- [Text shown]
┄┄┄┄┄┄┄┄┄┄

In [None]:
import pandas as pd
import numpy as np

In [None]:
with open('../data/continents2.csv') as f:
  regions = pd.read_csv(f)
  print(regions['sub-region'].unique())

In [None]:
def clusterByRegion(Data, MeanAggregation=True):
  """
    Clusters the Dataset by region applying the sub regions found in the continents2 dataset

    Parameters:
        x (pd.DataFrame) the dataset to be grouped
        MeanAggregation (boolean) if true, takes the mean of Data's Features, if false, takes the sum of the features

    Returns:
        grouped (pd.DataFrame) a grouped dataframe
    """
  regions = pd.read_csv("../data/continents2.csv")
  regions = regions[['alpha-3', 'sub-region']]

  merge = Data.merge(regions, how = "left", left_on = 'country_code', right_on ='alpha-3' )
  merge.drop(['country_code', 'country_name', "alpha-3"], axis=1, inplace=True)

  if MeanAggregation:
    grouped = merge.groupby(['sub-region', 'year'], as_index=False).agg('mean')
  else:
    grouped = merge.groupby(['sub-region', 'year'],as_index=False).agg('sum')

  return grouped


In [None]:
data = pd.read_csv('../data/co2_emissions.csv')
df = clusterByRegion(data, False)
print(df)

Group the data by `sub-region`, sort each group by year, compute the anomaly using the LLR function, run permutation testing, filter for significant anomalies (p-value < 0.05), and finally sort the results by LLR in descending order.

In [None]:
def compute_llr(x):
    """
    Compute the maximum log-likelihood ratio (LLR) for a change point in a 1D array x.
    Returns the best LLR score, the index of the best change point, and the anomalous subset S*.

    Parameters:
        x (np.array): Array of numeric data.

┄┄┄┄┄┄┄┄┄┄

- [Item coordinate data]
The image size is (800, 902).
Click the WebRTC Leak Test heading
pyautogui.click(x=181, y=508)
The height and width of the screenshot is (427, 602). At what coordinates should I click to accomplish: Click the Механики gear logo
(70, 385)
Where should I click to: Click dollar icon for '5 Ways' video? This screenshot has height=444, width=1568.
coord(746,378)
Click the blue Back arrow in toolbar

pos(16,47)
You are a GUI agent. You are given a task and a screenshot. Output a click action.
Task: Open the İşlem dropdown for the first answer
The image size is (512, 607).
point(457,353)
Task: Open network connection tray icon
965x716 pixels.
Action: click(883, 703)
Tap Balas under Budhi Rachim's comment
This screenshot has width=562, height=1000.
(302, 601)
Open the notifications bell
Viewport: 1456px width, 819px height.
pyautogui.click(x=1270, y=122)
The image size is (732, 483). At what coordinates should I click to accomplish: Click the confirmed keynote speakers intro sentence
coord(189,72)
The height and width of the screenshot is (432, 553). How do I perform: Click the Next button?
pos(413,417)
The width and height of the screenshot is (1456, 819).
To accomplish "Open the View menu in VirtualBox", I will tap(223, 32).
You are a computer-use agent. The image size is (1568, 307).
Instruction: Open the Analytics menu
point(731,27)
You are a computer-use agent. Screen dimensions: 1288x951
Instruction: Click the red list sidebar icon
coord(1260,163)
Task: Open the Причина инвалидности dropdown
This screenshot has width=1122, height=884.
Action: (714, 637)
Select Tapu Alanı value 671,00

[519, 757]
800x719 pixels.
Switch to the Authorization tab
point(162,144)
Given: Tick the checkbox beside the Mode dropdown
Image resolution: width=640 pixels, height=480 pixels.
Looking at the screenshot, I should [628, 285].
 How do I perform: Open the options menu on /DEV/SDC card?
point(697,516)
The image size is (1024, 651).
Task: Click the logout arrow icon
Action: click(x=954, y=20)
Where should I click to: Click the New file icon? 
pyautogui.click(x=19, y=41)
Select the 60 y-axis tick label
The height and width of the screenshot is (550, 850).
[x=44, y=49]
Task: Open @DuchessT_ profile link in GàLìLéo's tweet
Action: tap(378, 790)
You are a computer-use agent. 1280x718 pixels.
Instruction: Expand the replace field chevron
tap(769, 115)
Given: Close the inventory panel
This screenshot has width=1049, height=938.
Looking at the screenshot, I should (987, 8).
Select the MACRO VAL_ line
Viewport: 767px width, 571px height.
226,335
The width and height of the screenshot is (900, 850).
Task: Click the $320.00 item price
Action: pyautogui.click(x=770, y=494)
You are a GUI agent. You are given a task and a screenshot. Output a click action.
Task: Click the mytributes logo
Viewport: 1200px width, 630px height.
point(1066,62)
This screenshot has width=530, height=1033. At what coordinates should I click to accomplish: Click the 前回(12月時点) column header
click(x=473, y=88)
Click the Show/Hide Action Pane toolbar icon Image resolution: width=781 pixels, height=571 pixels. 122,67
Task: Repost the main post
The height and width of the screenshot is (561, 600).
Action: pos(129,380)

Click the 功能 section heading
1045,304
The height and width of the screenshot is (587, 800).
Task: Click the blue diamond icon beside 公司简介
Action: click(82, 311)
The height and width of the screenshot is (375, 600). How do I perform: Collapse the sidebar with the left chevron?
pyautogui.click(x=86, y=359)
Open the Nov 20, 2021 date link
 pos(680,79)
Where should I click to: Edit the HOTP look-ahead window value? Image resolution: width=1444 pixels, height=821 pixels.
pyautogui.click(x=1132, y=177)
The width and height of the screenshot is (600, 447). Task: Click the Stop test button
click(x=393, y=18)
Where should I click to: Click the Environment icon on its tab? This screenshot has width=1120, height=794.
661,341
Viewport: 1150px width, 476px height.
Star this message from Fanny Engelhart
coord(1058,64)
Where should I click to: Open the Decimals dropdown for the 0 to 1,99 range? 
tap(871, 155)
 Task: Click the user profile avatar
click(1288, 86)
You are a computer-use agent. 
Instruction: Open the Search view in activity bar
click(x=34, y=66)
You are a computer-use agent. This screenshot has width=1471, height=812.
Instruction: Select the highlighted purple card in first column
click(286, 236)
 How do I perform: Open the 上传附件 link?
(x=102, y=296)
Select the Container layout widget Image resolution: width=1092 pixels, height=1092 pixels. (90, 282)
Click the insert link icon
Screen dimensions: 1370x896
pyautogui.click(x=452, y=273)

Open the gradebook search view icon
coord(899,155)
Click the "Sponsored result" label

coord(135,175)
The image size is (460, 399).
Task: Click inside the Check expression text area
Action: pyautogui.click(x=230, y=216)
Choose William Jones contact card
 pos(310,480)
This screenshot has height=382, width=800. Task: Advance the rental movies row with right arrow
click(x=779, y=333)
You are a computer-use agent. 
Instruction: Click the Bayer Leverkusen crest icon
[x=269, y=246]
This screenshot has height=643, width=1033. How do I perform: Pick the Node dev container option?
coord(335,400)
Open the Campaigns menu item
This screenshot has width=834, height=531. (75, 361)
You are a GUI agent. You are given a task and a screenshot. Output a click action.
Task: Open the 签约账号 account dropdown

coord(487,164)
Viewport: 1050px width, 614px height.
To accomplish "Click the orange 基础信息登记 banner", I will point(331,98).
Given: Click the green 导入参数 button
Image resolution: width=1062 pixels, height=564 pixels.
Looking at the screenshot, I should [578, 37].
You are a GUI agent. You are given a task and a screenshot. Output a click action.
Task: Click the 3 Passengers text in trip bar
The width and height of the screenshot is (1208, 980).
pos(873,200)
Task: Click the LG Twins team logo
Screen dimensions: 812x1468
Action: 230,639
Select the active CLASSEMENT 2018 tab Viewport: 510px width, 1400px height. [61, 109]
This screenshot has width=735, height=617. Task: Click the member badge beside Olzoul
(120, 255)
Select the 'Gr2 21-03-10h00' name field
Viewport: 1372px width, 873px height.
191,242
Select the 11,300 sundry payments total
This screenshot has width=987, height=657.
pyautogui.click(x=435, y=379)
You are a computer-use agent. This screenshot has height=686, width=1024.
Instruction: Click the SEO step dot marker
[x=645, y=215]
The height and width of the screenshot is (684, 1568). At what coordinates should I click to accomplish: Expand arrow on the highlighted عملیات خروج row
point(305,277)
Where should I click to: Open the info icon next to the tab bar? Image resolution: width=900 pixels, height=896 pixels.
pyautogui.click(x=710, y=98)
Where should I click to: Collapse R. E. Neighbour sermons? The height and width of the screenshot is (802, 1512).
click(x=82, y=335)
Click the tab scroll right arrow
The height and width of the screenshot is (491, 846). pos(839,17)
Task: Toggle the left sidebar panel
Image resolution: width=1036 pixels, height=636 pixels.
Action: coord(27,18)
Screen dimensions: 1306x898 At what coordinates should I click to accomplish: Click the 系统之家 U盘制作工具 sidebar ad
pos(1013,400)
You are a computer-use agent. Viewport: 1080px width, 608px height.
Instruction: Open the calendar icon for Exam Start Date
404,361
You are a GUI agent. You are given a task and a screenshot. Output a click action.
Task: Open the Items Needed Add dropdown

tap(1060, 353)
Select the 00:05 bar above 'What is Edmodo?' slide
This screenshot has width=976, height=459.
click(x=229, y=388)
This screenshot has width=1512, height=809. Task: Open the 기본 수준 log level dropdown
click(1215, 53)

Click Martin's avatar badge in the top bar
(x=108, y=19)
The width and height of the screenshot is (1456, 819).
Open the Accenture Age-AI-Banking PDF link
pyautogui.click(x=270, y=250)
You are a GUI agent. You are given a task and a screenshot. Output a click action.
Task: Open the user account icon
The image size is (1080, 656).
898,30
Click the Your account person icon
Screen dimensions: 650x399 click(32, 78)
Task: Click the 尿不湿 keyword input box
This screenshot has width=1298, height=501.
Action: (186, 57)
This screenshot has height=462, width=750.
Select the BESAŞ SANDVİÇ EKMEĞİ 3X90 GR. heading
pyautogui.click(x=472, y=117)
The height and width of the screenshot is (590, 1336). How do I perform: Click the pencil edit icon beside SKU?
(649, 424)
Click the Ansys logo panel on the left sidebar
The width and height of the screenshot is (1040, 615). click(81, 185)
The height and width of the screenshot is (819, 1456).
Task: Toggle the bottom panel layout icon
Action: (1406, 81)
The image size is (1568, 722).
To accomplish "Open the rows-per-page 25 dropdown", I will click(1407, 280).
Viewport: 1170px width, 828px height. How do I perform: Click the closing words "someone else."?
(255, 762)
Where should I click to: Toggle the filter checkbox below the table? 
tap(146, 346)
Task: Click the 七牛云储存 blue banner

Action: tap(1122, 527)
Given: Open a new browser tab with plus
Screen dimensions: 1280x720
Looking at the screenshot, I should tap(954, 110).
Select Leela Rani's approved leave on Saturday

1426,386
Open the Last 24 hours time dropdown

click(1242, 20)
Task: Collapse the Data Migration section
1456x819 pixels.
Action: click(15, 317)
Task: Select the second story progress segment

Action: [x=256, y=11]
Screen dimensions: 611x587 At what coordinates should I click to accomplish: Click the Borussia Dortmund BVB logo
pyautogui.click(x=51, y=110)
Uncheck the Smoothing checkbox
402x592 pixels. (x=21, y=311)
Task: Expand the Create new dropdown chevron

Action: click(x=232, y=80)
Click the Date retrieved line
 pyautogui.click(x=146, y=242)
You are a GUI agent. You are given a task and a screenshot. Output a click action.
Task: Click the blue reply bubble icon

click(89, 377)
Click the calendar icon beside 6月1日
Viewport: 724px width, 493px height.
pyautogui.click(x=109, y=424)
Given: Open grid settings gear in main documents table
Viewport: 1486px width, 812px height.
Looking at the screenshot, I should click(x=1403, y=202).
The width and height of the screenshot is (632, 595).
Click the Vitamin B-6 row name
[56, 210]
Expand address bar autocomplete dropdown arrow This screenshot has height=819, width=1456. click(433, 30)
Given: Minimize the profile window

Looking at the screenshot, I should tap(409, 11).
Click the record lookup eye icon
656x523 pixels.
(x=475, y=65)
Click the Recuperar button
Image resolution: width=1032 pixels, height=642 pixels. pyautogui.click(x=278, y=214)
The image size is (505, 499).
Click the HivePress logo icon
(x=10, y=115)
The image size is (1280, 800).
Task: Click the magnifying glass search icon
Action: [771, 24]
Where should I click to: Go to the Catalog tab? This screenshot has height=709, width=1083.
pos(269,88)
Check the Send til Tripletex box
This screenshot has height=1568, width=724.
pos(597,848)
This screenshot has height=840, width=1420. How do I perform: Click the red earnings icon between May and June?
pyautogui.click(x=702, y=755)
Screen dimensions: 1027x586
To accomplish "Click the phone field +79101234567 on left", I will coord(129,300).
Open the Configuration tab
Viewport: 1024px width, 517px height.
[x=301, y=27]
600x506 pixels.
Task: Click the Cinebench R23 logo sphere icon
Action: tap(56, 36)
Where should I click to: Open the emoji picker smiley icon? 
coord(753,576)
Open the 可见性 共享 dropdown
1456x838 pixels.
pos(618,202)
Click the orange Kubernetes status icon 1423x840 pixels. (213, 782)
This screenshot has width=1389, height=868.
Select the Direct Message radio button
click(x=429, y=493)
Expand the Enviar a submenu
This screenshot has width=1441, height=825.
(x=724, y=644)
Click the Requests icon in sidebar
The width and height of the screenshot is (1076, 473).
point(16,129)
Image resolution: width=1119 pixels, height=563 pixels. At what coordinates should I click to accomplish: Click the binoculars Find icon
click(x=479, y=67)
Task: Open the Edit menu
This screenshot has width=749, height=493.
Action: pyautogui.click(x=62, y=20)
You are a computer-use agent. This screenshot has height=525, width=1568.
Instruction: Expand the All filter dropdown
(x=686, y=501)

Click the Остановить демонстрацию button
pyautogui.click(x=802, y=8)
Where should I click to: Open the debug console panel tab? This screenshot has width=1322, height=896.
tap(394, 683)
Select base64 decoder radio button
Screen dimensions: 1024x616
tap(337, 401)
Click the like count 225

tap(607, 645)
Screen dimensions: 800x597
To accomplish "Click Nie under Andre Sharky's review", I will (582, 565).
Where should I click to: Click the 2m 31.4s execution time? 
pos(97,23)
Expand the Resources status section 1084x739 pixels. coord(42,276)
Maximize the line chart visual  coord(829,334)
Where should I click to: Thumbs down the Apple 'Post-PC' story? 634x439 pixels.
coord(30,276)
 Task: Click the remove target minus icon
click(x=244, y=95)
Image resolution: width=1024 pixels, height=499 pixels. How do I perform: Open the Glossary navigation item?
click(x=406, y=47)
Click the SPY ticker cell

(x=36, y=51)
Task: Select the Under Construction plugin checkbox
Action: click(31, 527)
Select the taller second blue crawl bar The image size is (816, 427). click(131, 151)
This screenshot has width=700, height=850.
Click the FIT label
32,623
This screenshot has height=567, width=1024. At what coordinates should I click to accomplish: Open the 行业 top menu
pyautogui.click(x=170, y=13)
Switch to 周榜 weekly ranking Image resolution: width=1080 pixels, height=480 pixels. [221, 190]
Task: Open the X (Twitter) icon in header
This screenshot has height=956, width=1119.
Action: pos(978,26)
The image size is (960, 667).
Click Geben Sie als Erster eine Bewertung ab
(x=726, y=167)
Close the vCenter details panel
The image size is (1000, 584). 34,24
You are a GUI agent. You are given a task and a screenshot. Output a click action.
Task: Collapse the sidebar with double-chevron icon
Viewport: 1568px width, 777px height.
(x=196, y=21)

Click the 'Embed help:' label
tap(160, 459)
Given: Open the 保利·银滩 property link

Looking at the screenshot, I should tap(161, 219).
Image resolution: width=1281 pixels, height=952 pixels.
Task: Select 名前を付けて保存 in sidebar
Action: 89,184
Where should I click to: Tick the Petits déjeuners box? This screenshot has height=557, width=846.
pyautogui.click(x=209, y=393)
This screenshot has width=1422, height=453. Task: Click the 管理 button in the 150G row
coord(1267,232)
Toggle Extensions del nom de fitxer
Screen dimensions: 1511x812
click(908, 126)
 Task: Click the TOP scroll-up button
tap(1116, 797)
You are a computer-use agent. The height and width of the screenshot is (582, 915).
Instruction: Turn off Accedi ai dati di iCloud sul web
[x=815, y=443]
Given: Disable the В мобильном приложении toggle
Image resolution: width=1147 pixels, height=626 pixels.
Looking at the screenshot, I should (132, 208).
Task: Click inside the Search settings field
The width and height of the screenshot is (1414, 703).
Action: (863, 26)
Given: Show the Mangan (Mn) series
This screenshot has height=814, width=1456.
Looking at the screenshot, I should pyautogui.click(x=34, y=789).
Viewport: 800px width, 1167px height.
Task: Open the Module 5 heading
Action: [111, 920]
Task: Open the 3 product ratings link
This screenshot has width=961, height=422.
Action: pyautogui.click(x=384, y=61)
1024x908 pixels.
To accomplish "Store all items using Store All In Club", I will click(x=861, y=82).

┄┄┄┄┄┄┄┄┄┄

- [Aim]
Resume the notebook on regional CO2 emission anomalies, starting directly after its final line.

- [Answer to this task]
    Returns:
        best_llr (float): Maximum improvement in fit (LLR score).
        best_t (int): Index of the best change point.
        best_subset (np.array): The anomalous subset, i.e. x[:best_t].
    """
    n = len(x)
    if n < 2:
        return None, None, None

    mean_all = np.mean(x)
    sse_all = np.sum((x - mean_all) ** 2)

    best_llr = -np.inf
    best_t = None
    best_subset = None

    for t in range(1, n):
        seg1 = x[:t]
        seg2 = x[t:]
        mean1 = np.mean(seg1)
        mean2 = np.mean(seg2)
        sse1 = np.sum((seg1 - mean1) ** 2)
        sse2 = np.sum((seg2 - mean2) ** 2)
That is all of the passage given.